* Exercise description *
Your answer must be the records below, repeated exactly, with every picture left out.

* Extracted information *

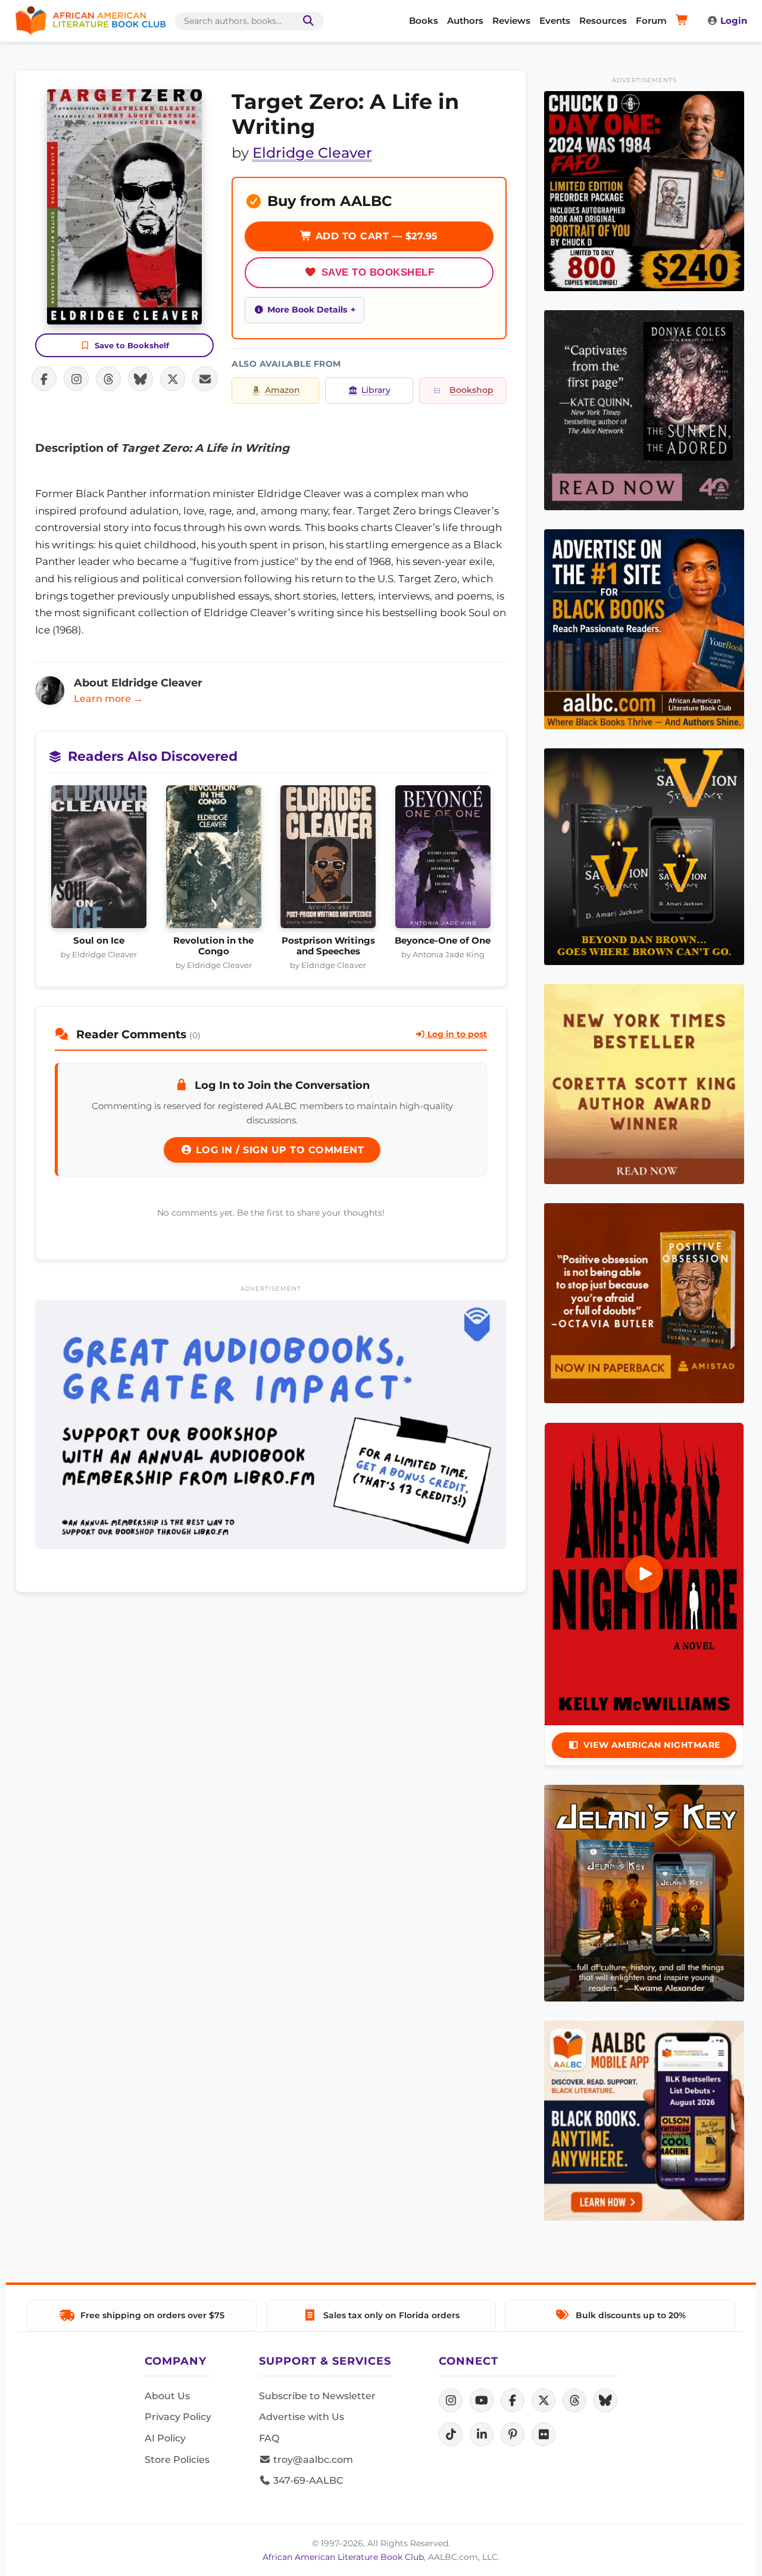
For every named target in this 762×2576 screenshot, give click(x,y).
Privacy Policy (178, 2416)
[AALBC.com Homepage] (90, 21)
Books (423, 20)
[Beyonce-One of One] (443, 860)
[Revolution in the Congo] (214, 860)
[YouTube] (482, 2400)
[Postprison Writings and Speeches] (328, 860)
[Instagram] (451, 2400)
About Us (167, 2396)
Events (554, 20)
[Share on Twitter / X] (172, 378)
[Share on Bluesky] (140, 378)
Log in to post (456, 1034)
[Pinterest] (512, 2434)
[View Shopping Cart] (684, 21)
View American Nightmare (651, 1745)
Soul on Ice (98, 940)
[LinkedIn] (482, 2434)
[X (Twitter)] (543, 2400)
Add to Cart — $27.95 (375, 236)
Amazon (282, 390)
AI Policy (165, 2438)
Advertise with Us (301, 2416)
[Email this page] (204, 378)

* Expected answer *
For every named target in this 762×2576 screenshot, give click(x,y).
Privacy Policy (178, 2416)
[AALBC.com Homepage] (90, 21)
Books (423, 20)
[Beyonce-One of One] (443, 860)
[Revolution in the Congo] (214, 860)
[YouTube] (482, 2400)
[Postprison Writings and Speeches] (328, 860)
[Instagram] (451, 2400)
About Us (167, 2396)
Events (554, 20)
[Share on Twitter / X] (172, 378)
[Share on Bluesky] (140, 378)
Log in to post (456, 1034)
[Pinterest] (512, 2434)
[View Shopping Cart] (684, 21)
View American Nightmare (651, 1745)
Soul on Ice (98, 940)
[LinkedIn] (482, 2434)
[X (Twitter)] (543, 2400)
Add to Cart — $27.95 (375, 236)
Amazon (282, 390)
AI Policy (165, 2438)
Advertise with Us (301, 2416)
[Email this page] (204, 378)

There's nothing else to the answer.